Scientists speculate that the massive black hole formed as the result of two big galaxies colliding with each other. Typically, black holes are formed when massive stars collapse upon themselves, causing a supernova. The remaining core of the star is crushed by gravity and becomes a black hole, trapping everything including light.

China’s Chang’E-5 lander finds native water evidence on the moon

Samples collected by China’s lunar lander Chang’E-5 have delivered the first real-time on-site definitive confirmation of the evidence of local origin water on the moon. Chang’E-5 collected samples from the Moon’s Oceanus Procellarum, which is an ancient basalt mare whose name means “Ocean of Storms”.

The first confirmation of water signal was given by an on-board spectral analysis in 2021 and this was later validated when the lander returned in 2021 with laboratory tests of the samples. The team later determined that the water originated from the moon itself, instead of being a consequence of solar wind or other external factors.

White dwarf star ripping up an entire planetary system in a case of “cosmic cannibalism”

A star’s death throes are so violent that the dead star left behind, called a white dwarf, is disrupting an entire planetary ecosystem by sucking in debris from both its inner and outer reaches. This phenomenon also marks the first time that a white dwarf star is consuming both rocky-metallic and icy material, both of which are “ingredients of planets”.
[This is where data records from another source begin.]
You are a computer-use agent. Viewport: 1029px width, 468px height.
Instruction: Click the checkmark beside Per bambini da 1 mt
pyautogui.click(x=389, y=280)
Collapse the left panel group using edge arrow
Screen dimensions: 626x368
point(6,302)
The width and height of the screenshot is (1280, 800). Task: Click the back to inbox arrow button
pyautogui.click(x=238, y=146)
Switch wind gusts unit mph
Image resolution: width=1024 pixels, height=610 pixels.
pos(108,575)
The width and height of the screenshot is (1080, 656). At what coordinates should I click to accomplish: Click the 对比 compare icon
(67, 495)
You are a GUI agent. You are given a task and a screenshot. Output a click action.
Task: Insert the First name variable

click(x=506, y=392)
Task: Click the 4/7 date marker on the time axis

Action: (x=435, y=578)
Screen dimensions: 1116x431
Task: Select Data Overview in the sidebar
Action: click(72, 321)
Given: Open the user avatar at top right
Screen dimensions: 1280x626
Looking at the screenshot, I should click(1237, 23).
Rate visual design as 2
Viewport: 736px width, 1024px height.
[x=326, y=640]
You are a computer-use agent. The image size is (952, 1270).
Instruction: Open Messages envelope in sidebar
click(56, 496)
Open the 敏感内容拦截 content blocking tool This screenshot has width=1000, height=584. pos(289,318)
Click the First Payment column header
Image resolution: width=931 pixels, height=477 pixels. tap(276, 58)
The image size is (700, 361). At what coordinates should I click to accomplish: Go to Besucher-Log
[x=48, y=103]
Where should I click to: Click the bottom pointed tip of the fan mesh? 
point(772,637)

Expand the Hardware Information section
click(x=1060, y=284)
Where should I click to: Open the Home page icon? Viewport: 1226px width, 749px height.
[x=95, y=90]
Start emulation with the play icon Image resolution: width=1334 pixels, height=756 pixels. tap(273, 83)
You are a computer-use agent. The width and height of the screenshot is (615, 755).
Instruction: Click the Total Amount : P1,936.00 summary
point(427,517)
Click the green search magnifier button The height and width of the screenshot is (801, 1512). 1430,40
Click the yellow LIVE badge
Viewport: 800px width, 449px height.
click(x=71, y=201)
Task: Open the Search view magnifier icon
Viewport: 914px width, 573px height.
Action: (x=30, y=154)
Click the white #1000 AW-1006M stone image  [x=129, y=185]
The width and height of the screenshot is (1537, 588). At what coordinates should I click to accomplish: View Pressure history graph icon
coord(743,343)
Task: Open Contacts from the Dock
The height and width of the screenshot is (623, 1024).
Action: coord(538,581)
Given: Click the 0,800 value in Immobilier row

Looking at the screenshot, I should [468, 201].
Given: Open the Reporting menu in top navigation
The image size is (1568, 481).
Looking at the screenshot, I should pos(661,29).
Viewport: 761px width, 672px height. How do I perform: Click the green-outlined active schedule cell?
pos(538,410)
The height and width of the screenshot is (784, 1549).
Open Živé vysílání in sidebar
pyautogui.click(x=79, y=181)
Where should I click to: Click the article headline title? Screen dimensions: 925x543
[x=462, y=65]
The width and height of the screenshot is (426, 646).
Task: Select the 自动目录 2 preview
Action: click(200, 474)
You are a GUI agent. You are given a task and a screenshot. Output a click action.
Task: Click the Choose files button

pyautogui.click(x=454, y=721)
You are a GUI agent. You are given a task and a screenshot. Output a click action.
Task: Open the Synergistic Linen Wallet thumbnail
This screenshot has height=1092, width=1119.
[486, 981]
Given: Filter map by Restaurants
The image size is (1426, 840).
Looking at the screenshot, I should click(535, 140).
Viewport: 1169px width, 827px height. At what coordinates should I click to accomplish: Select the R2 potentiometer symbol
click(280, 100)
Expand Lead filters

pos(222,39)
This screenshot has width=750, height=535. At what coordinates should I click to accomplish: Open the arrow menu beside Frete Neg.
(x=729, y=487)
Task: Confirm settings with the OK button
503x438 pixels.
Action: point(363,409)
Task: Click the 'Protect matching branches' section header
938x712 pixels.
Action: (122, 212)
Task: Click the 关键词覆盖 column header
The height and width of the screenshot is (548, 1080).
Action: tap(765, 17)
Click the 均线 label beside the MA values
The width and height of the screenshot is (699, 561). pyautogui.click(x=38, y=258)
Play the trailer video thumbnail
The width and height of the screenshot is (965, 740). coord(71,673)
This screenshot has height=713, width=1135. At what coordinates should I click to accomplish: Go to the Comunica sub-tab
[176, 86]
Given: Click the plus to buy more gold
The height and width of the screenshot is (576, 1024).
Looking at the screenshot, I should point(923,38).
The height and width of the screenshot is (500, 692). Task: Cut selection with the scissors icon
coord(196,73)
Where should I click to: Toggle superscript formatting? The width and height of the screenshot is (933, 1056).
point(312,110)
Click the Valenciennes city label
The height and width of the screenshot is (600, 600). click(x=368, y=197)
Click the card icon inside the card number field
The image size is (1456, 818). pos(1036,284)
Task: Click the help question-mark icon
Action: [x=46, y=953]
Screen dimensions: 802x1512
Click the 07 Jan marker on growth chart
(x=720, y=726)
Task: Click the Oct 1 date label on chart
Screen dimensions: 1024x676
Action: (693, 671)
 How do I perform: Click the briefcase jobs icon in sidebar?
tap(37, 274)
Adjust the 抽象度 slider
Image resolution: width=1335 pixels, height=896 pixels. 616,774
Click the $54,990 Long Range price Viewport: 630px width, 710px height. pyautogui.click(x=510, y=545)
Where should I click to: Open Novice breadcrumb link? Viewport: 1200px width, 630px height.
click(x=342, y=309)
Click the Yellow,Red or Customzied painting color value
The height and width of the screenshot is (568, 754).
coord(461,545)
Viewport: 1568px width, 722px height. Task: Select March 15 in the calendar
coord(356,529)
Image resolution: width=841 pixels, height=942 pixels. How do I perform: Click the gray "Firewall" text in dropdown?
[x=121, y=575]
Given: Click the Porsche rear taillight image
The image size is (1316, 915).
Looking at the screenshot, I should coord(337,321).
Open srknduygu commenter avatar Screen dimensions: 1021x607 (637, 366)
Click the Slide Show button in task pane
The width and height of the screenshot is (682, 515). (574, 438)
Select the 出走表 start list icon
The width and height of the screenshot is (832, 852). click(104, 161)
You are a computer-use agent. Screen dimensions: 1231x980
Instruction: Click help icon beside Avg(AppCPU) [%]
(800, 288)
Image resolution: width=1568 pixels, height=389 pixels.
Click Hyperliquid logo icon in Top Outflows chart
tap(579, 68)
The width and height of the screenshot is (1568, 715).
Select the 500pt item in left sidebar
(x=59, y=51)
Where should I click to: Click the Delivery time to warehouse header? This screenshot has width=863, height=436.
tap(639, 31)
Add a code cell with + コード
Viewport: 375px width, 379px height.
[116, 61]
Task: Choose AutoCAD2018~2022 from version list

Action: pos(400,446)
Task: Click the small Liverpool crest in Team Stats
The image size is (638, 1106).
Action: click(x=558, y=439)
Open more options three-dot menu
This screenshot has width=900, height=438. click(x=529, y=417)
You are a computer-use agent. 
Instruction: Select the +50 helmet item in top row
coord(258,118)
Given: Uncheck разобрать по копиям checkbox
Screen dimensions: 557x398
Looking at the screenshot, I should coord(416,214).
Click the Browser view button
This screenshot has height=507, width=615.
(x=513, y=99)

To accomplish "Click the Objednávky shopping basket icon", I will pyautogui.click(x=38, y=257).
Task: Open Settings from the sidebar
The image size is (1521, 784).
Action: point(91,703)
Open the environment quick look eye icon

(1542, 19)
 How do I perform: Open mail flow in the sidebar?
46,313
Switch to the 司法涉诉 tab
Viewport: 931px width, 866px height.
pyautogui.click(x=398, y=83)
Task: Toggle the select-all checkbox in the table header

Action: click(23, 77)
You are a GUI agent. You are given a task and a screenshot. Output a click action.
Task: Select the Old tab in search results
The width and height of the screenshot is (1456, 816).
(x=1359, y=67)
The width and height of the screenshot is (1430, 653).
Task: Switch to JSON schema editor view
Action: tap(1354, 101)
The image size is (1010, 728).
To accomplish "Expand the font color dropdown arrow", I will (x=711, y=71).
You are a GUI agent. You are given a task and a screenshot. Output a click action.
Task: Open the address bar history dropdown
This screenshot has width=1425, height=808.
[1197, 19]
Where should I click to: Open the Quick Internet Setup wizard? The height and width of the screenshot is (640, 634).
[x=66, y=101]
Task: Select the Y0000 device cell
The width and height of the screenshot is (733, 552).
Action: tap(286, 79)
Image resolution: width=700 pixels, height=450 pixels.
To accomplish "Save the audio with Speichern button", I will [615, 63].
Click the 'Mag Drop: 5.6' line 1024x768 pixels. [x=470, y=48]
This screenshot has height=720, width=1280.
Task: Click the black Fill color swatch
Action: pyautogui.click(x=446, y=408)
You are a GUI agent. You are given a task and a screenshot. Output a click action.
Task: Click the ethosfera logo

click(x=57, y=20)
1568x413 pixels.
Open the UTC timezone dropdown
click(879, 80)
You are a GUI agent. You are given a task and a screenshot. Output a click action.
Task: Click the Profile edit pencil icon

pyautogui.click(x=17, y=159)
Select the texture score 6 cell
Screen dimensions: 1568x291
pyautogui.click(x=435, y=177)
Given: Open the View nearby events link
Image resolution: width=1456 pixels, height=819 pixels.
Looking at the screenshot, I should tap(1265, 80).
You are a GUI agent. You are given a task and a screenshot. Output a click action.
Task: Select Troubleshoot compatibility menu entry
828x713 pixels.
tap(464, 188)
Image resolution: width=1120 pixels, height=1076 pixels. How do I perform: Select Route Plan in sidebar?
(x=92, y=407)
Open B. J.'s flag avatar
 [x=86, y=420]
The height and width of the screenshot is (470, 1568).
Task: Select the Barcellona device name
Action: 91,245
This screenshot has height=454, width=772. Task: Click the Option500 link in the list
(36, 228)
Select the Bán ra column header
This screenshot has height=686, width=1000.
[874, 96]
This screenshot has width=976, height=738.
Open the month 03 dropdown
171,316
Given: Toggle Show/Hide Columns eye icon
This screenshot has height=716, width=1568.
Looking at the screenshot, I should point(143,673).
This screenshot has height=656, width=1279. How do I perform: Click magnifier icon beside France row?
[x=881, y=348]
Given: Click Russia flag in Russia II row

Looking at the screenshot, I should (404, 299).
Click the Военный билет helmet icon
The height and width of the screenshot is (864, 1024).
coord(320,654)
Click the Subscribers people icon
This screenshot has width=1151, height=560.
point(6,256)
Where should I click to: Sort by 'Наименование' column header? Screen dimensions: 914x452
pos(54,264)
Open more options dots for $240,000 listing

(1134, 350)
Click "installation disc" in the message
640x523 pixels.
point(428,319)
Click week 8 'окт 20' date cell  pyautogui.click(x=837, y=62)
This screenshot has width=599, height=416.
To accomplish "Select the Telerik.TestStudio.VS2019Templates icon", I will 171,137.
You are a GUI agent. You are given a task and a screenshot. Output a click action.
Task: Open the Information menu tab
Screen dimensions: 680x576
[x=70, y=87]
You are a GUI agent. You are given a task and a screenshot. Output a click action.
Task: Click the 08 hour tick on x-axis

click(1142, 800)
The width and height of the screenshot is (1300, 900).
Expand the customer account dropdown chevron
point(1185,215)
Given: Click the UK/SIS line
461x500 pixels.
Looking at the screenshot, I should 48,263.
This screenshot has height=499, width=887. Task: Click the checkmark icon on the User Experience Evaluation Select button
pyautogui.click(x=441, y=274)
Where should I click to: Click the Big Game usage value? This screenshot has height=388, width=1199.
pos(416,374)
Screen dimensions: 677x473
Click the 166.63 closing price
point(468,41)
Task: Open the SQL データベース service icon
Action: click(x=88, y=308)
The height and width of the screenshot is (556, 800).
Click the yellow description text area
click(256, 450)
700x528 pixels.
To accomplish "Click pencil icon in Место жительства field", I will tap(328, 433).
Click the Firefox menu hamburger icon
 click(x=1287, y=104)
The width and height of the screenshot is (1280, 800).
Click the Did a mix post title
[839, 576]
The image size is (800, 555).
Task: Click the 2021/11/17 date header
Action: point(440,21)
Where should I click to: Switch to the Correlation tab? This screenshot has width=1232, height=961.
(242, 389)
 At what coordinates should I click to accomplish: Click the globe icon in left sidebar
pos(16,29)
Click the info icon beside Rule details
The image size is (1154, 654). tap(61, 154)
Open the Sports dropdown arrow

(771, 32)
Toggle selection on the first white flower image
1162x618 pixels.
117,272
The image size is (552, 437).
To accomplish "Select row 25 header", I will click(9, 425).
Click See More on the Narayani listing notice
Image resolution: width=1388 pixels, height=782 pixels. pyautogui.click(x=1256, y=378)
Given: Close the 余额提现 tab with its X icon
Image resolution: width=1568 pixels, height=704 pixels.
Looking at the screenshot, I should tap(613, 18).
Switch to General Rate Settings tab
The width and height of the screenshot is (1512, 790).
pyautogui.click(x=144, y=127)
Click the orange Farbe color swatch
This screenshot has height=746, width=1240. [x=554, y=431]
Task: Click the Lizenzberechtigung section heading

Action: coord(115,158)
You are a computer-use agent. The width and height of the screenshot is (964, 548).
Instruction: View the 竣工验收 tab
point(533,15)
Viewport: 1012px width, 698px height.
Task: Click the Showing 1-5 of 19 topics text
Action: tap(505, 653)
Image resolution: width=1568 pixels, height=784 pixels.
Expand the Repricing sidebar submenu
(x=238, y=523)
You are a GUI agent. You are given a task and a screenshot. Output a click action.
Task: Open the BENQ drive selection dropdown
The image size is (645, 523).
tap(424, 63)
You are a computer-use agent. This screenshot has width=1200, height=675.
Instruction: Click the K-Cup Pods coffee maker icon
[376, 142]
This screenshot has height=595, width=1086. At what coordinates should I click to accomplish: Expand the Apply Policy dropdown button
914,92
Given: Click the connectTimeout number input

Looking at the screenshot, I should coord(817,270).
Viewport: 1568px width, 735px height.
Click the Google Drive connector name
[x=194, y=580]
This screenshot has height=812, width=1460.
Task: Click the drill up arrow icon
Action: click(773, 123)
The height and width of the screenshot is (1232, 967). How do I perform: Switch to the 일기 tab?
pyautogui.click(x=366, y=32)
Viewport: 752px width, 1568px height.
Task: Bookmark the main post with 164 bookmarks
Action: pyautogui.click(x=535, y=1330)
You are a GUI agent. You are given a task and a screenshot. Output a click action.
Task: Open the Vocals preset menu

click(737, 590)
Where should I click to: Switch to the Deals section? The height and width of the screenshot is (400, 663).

Scientists were able to diagnose this case of “cosmic cannibalism” using data from the Hubble Space Telescope and other NASA observatories. White dwarf stars are formed when low-mass stars like our sun exhaust most of their nuclear fuel. They are typically dense and about the size of a planet.

These findings are particularly interesting because the kind of icy objects pulled in by the dwarf star is credited for crashing into dry rocky planets in the solar system and “irrigating” them. Such comets and asteroids are believed to have delivered water to Earth billions of years ago, making life possible on the planet.